My son, she thought. My father.
Michael said, “I didn’t let him.” “Michael, that’s silly … if he wanted to hit you, he would have.”
“I stopped him.”
Willis might be older now but he was still strong and he was twice Michael’s size. “How could you possibly stop Daddy?”
But Michael didn’t answer, and Karen—thinking about Michael and Daddy alone in the car—guessed she already knew.
“You wait here,” she said.
She asked downstairs, but Daddy hadn’t come in yet. So she went out through the side door into the cold, hugging her sweater around herself and breathing icy plumes.
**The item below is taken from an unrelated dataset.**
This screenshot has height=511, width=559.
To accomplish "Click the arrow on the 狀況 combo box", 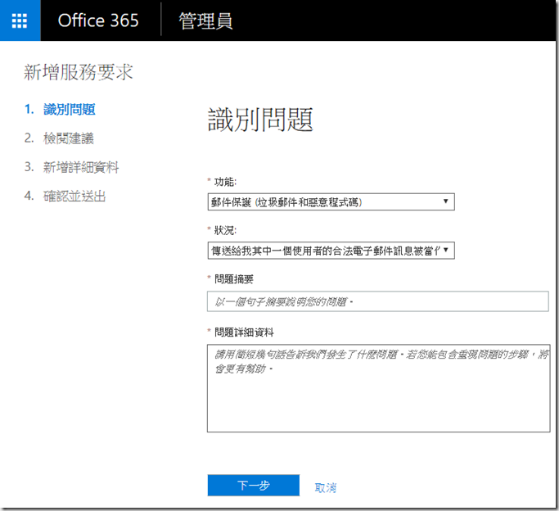I will pyautogui.click(x=445, y=250).
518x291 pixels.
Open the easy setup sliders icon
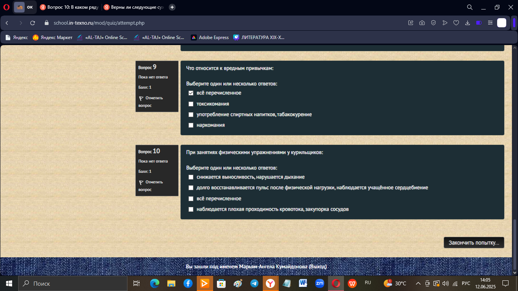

The garage door loomed open. It was not a garage so much as it was a shed, a barnboard box leaning cockeyed against the north wall of the house. The seasons had put big gaps and rents in it. The interior was dark in the wintry light.
She moved cautiously around the pitted chromed fenders of the Fairlane, along a wall lined with rust-flecked garden tools.
“Daddy?”
No answer. But there was a flicker of light in the car: Willis’s cigarette as he turned toward her.
“Daddy,” she said, “I’m cold.”
He hooked open the right-hand car door with a weary gesture. “What do you want?”
“To talk,” she said.
The door hung open.
Trembling a little, Karen slid inside.
Willis sat crammed against the driver’s side, one arm up to cradle his head, the other resting on the wheel. The car was full of cigarette smoke. A crushed pack of Camels lay on the dash.
Karen looked at him, at his face. It took a certain amount of courage just to keep her eyes on him. She had seldom truly looked at her father; she had learned a long time ago that it was better not to. In her memory he was not a thing seen so much as a presence, a voice, a rumbling imperative. He was something fundamental, like lightning or thunder—and you can’t stare down the weather.